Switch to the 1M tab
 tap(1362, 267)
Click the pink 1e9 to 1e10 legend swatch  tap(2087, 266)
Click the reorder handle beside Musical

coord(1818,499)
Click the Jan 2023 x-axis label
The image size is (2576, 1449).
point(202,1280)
============================================================
▶ [Action item]: Repeat the data above. Change nothing.

▶ [Expected answer]:
Switch to the 1M tab
 tap(1362, 267)
Click the pink 1e9 to 1e10 legend swatch  tap(2087, 266)
Click the reorder handle beside Musical

coord(1818,499)
Click the Jan 2023 x-axis label
The image size is (2576, 1449).
point(202,1280)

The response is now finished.